O que está funcionando e os pontos de atrito
A combinação de Resolução CFM 2.314/2022, Lei 14.510/2022 e LGPD deu base clara para operar. A norma do CFM determina prontuário eletrônico com nível de garantia NGS2, registro adequado de cada atendimento e consentimento livre e esclarecido para o uso de telemedicina. Documentos devem ser assinados com certificado ICP-Brasil. Quem não cumpre esses requisitos perde elegibilidade para contratos e sofre resistência de conselhos e operadoras.
Depois do salto de 2020 e 2021, o volume de teleconsultas estabilizou em patamar elevado, mas com concentração no Sudeste. Isso reforça o papel de telediagnóstico e telessaúde como mecanismos de mitigação dos desertos médicos, desde que haja conectividade e organização da rede local.
A dor não está só na consulta. Sem integração com laboratórios, farmácias, autorização de guia e faturamento, a experiência degrada e o custo sobe. A exigência de SRES interoperável empurra o ecossistema para padrões mais sólidos, mas a implementação é gradual e desigual.
No privado, o desenho de pacotes e a medição de desfechos importam para evitar sobreuso e controlar sinistralidade. No corporativo, engajamento e retorno em saúde mental viraram métricas centrais. A consolidação de players, como no caso Conexa-Zenklub, nasceu desse encaixe entre jornada clínica e ROI percebido pelos pagadores.
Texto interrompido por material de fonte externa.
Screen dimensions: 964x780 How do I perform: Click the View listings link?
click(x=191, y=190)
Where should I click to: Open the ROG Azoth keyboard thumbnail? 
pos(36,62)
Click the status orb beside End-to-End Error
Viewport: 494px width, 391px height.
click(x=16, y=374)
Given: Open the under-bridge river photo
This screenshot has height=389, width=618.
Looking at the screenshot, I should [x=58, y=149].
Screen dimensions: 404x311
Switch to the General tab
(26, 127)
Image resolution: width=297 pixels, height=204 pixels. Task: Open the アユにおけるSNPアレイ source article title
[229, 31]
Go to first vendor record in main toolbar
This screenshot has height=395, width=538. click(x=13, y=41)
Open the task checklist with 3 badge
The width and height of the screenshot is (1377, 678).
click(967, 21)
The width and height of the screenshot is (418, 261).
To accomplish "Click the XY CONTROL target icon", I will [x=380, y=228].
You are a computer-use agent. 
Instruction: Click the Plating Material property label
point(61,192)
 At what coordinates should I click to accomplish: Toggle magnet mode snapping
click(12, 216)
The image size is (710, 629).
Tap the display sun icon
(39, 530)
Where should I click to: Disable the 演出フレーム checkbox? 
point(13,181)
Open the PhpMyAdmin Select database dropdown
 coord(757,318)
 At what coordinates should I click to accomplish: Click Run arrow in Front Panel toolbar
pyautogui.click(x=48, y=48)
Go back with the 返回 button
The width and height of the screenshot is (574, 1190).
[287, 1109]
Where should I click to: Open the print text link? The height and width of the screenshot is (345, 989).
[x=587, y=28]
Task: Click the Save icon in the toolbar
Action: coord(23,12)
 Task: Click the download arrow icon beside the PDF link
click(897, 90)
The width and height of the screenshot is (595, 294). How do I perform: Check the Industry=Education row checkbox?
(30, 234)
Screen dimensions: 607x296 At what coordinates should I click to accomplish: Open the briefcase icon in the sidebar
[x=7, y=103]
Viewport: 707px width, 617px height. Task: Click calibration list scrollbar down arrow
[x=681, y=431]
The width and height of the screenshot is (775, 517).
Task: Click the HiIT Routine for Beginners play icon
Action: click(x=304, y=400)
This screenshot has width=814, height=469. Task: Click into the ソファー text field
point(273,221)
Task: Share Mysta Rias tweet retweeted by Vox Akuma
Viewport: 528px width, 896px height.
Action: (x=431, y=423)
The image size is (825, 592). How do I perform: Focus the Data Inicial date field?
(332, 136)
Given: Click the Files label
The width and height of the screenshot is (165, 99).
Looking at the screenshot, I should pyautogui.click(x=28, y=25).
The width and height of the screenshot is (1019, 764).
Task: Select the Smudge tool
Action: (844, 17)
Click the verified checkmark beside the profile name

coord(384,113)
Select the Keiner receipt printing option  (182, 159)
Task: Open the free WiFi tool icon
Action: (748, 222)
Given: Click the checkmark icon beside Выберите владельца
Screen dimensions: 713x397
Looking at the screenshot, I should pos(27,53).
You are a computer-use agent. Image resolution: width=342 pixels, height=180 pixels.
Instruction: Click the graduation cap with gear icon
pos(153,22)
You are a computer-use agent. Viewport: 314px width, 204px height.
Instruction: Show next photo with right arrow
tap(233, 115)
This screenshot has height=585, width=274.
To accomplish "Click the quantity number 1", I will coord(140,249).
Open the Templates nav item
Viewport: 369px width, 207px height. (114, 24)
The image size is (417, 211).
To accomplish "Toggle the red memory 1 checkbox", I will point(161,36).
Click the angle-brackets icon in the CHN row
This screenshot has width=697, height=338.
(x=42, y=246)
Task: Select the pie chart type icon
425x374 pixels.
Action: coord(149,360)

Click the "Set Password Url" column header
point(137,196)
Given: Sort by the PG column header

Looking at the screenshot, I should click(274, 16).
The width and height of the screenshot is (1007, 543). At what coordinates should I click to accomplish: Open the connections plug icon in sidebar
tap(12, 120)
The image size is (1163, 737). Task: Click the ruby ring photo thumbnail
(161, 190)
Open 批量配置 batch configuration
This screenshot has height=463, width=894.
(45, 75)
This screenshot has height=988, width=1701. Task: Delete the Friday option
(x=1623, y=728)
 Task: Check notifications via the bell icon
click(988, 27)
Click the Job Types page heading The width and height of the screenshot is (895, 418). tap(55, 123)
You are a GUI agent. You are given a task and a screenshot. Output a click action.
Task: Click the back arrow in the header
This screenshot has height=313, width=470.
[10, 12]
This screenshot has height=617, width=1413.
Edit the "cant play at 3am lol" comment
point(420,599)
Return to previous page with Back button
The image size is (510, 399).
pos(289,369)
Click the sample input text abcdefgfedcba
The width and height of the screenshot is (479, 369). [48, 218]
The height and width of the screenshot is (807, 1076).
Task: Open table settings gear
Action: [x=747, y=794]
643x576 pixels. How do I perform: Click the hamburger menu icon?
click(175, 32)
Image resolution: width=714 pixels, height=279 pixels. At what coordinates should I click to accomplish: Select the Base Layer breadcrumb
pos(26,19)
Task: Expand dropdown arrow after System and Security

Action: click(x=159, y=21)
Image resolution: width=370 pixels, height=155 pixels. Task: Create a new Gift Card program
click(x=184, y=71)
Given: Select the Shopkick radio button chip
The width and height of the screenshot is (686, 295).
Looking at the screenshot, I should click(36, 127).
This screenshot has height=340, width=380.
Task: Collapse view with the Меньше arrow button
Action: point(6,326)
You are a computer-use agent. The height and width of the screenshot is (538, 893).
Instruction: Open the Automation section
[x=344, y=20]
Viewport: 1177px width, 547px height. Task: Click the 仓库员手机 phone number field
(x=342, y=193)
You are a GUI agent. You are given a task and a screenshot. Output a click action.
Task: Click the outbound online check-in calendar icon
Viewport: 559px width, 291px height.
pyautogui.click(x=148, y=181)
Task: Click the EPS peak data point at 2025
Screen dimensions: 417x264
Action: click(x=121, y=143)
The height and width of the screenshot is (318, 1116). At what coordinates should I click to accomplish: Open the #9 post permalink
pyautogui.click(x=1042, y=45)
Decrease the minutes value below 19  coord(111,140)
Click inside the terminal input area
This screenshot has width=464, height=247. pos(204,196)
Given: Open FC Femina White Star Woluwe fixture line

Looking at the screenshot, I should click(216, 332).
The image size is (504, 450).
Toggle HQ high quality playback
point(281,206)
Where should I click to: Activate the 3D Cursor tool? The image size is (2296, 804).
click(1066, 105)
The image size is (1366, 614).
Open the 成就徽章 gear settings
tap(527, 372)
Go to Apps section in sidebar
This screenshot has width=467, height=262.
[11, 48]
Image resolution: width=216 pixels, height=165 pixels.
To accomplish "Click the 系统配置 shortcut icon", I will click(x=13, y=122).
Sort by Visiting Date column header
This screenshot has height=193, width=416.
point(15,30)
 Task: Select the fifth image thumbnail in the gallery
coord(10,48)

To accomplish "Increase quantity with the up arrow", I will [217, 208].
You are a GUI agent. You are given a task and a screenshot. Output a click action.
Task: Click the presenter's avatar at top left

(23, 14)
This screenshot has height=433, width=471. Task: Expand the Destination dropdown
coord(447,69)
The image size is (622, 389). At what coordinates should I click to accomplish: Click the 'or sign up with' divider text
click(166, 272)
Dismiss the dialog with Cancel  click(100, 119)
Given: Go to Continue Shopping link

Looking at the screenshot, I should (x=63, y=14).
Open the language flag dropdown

Tendências que devem guiar os próximos anos
Tele é a porta de entrada, mas com base para transitar entre físico e digital. Redes próprias de clínicas, parcerias com laboratórios e logística de medicamentos consolidam o percurso do paciente.
Do verificador de sintomas ao priorizador de exames em radiologia, o uso de modelos para reduzir tempo de espera e aumentar acurácia tende a se tornar invisível para o paciente e indispensável para a operação.
O SUS Digital deve ampliar teleconsultas entre equipes da atenção básica e especialistas, algo que tem efeito direto na redução de filas e na capacidade de resolutividade dos municípios.
Os movimentos de fusão e aquisição mostram que escala e foco em linhas de cuidado contam. Startups que se posicionam em nichos de alto valor, integradas a operadoras e hospitais, tendem a sobreviver melhor aos ciclos de capital.
Exemplos de uso que ilustram o valor
Uma empresa com milhares de colaboradores contrata um pacote de saúde emocional e clínica. O funcionário agenda psicoterapia online e, se necessário, é encaminhado para psiquiatria e exames. Em paralelo, a plataforma coordena casos crônicos, com acompanhamento remoto e gatilhos para consultas presenciais. Esse encadeamento só funciona com prontuário unificado, prescrição digital e regras claras de consentimento e sigilo previstas em lei.
Uma rede municipal sem radiologistas em tempo integral envia exames de imagem para telerradiologia e recebe laudos no mesmo dia. Os casos urgentes são triados por IA e voltam antes, ajudando a ordenar o fluxo do pronto atendimento.
Para quem quer empreender ou contratar
Prontuário eletrônico compatível com NGS2, logs completos, termo de consentimento claro e assinatura digital qualificada para documentos médicos. Sem isso, o resto é maquiagem.
Operar no Brasil significa conversar com planos, TISS, PACS, farmácias, laboratórios e sistemas municipais. A diferença entre piloto e escala costuma estar nesses fios invisíveis.
Defina a linha de cuidado e os indicadores. Resolução clínica, tempo de espera, taxa de encaminhamento para presencial e adesão a tratamentos são métricas que contam muito mais do que número bruto de consultas.
Existem oportunidades nos dois mundos. Entender a jornada local e as prioridades dos pagadores evita ofertas genéricas.